野田佳彦首相の24日の記者会見要旨

http://www.jiji.com/jc/c?g=pol_30&k=2012082400959



 わが国の主権に関わる事案が相次いで起こり、誠に遺憾の極みだ。看過することはできない。国家が果たすべき最大の責任は平和を守り、国民の安全を保障することだ。国の主権を守り、ふるさとの領土領海を守ることだ。首相として、重大な務めを毅然(きぜん)とした態度で、冷静沈着に果たし、不退転の覚悟で臨む決意だ。



 先般の尖閣諸島への外国人による不法上陸事案で海上保安庁が撮影した映像記録は、今後の領海警備の業務に支障が生じない範囲で公開する。
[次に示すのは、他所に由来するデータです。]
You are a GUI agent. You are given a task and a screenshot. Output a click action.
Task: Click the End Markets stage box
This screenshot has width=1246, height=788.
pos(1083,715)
 竹島は歴史的にも国際法上も日本の領土であることは何の疑いもない。韓国は(1952年に当時の李承晩大統領が洋上に)不法な「李承晩ライン」を一方的に設定し、力をもって不法占拠を開始した。


 竹島の問題は歴史認識の文脈で論じるべき問題ではない。戦後の韓国政府による一方的な占拠という行為が、国際社会の法と正義にかなうのかという問題だ。韓国側にも言い分はあるだろうが、自国の考える法と正義を一方的に訴えるだけでは建設的な議論は進まない。国際司法裁判所の法廷で議論を戦わせ、決着をつけるのが王道だ。


 尖閣諸島については日本固有の領土であることに疑いはない。領有権の問題は存在しない。中国が領有権を主張し始めたのは、東シナ海に石油埋蔵の可能性が指摘された1970年代以降だ。
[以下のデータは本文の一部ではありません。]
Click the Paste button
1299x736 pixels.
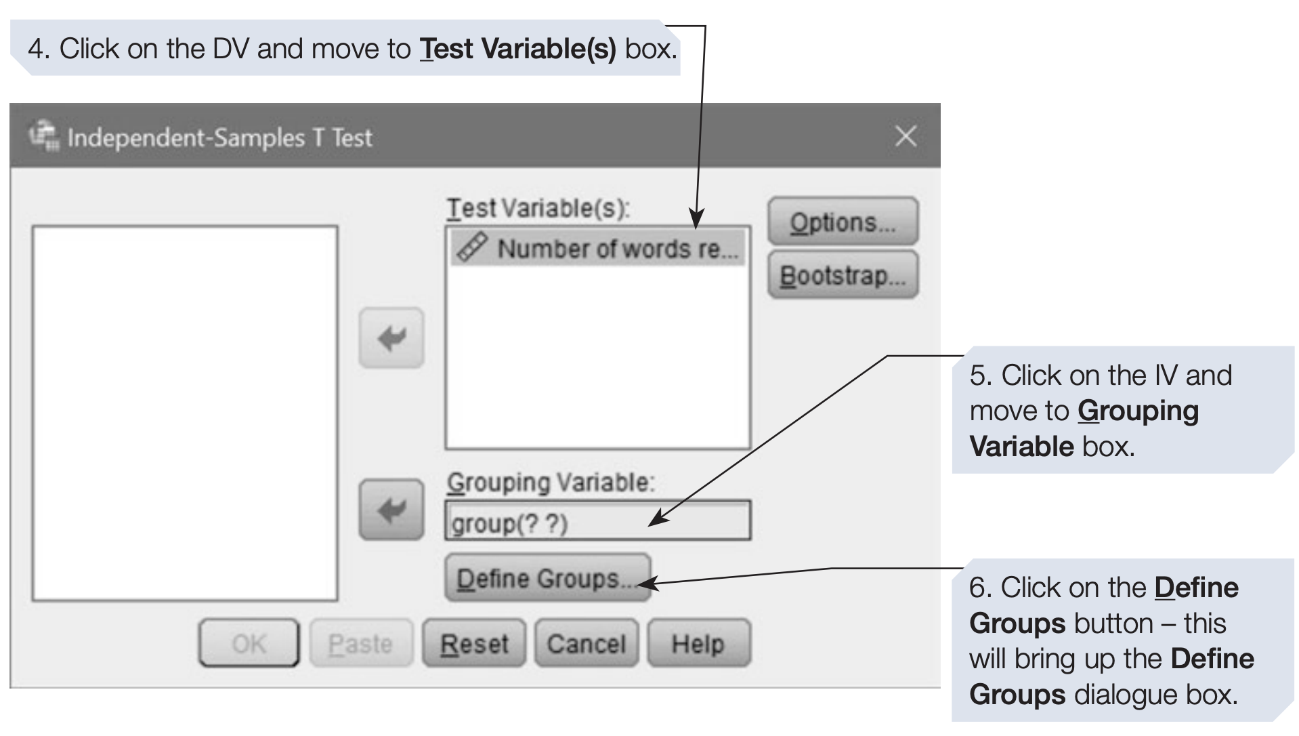point(360,643)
 北方領土問題は全国民の問題だ。法と正義の原則を基礎として、静かな環境の下でロシアと交渉を進めていく。


 いたずらに国内の強硬な世論をあおって事態がエスカレートすることはいずれの国の利益にもならない。当事者同士が大局を見据え、決して冷静さを失わないということも欠かせない。(日本と韓国は)主張に違いはあっても、互いに冷静に対応すべきだ。基本的な外交儀礼まで失するような言動や行動は互いを傷つけ合うだけで、建設的な結果を生み出さない。韓国側の思慮深く慎重な対応を期待してやまない。



 -東京都からの尖閣諸島上陸申請の対応は。


 29日に上陸したいという申請だった。それまでの間に検討する。


 -衆院解散は具体的な時期が念頭にあるのか。


 時期を具体的に明示的に示すことはふさわしくない。一部(報道で)何月(解散)と首相周辺が言った、私が言ったとか書いてあるが、根も葉もない。